▶ **Texte étudié**:

CA Orléans, ch. com., 18 décembre 2014, n° 14/00597
ORLÉANS
Arrêt
Infirmation partielle
PARTIES
Demandeur :
Demeures Terre et Tradition (SARL)
Défendeur :
Conseils et Mise en Relations (SARL)
COMPOSITION DE LA JURIDICTION
Président :
M. Raffejeaud
Conseillers :
Mmes Hours, Monge
Avocats :
Mes Garnier, Aboukrat, Da Costa, Bouchet
Par contrat en date du 2 décembre 2011 que les parties ont entendu expressément soumettre aux dispositions des articles L. 134-1 et suivants du Code de commerce régissant les rapports entre les agents commerciaux et leurs mandants, la société Demeures Terre et Tradition a confié à la société Conseils et Mise en Relations la commercialisation de maisons individuelles.
Il était prévu une période d'essai de douze mois à l'expiration de laquelle le contrat serait réputé à durée indéterminée.
Par lettre du 12 juin 2012, la société Demeures Terre et Tradition a notifié à la société Conseils et Mise en Relations sa décision de mettre un terme aux relations contractuelles à l'issue du préavis d'un mois prévu au contrat.
C'est dans ces conditions que la société Conseils et Mise en Relations qui considérait la rupture abusive et se plaignait en outre de commissions restées impayées, a saisi, le 20 mars 2013 le Tribunal de commerce d'Orléans, lequel, par jugement en date du 30 janvier 2014, a dit que le contrat du 2 décembre 2011 ne constituait pas un contrat d'agent commercial au sens des articles L. 134-1 et suivants du Code de commerce et a condamné la société Demeures Terre et Tradition à payer à la société Conseils et Mise en Relations la somme TTC de 34 728,78 euros au titre des commissions, celle de 52 500 euros au titre du préjudice subi et celle de 900 euros au titre de l'article 700 du Code de procédure civile.
Pour requalifier le contrat d'agence commerciale en mandat d'intérêt commun, les premiers juges ont relevé, à la lecture des articles 5 3 et 5 6 du contrat, que la société Conseils et Mise en Relations n'avait aucun pouvoir réel de négociation et que son rôle se limitait à un pouvoir de présentation des clients potentiels et à la constitution des différents dossiers, administratif, technique et financier.
S'agissant des commissions, ils ont considéré que la société Conseils et Mise en Relations ne pouvait y prétendre sur le chantier Nodari, dès lors que celui-ci ne s'était pas réalisé.
S'agissant des affaires Perrouin et Fadlallah pour lesquelles la société Demeures Terre et Tradition s'opposait au paiement de commissions au motif qu'elle n'avait pas validé les dossiers, ils ont considéré qu'il s'agissait d'une condition potestative et, comme telle, nulle, tandis qu'il n'était pas démontré que les deux chantiers n'eussent pas été réalisés.

▶ **Extrait de données**:
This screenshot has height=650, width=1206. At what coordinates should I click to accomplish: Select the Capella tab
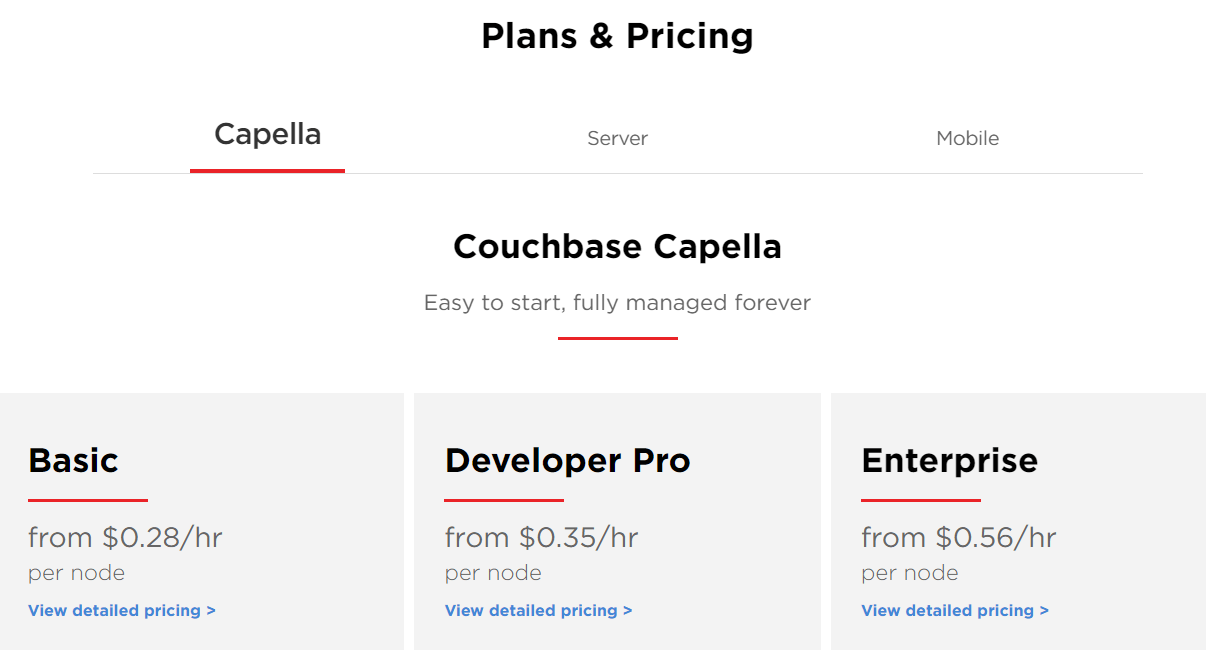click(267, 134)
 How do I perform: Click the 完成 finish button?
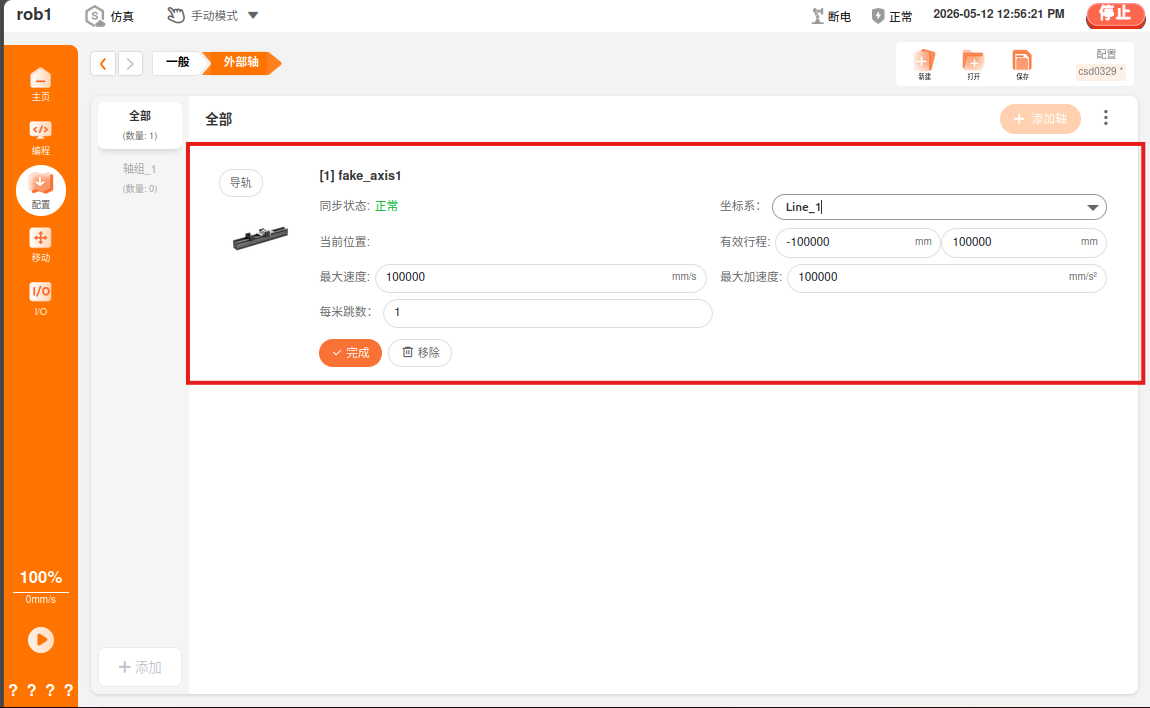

▶ **Consignes**:
1. Selon l'arrêt de la cour d'appel d'Orléans, quelle durée de préavis le contrat du 2 décembre 2011 prévoyait-il ?
2. Rédigez la suite de l'arrêt de la cour d'appel d'Orléans à partir de sa dernière phrase.

▶ **Réponses par consigne**:
1. Un préavis d'un mois.

2.
Enfin, tout en considérant que la rupture des relations contractuelles ne présentait pas de caractère abusif, ils ont sanctionné, sur le fondement de l'article 1382 du Code civil, la manœuvre dolosive de la société Demeures Terre et Tradition qui avait consisté à faire croire à la société Conseils et Mise en Relations qu'elle signait un contrat avec le statut particulier d'agent commercial, alors que la réalité juridique se révélait toute autre, ainsi que la rupture d'un contrat de mandat d'intérêt commun.
La société Demeures Terre et Tradition a régulièrement interjeté appel de cette décision le 14 février 2014.
Reprochant aux premiers juges d'avoir dénaturé le contrat en refusant de faire application du statut des agents commerciaux, elle a soutenu que la stipulation d'une période d'essai dans un contrat d'agence commerciale n'était pas interdite, que la rupture du contrat pendant cette période n'était subordonnée à aucun préalable de négociation et n'avait pas à être motivée, qu'elle n'était pas abusive et qu'elle ne saurait donner lieu au versement d'une quelconque indemnité.
S'agissant des commissions, elle a approuvé les premiers juges de les avoir refusées sur le dossier Nodari, mais a en revanche contesté le versement de commissions dans les dossiers Perrouin et Fadlallah, alors qu'elle les avait refusés comme elle en avait le droit, contestant sur ce point la référence par le tribunal à une condition potestative.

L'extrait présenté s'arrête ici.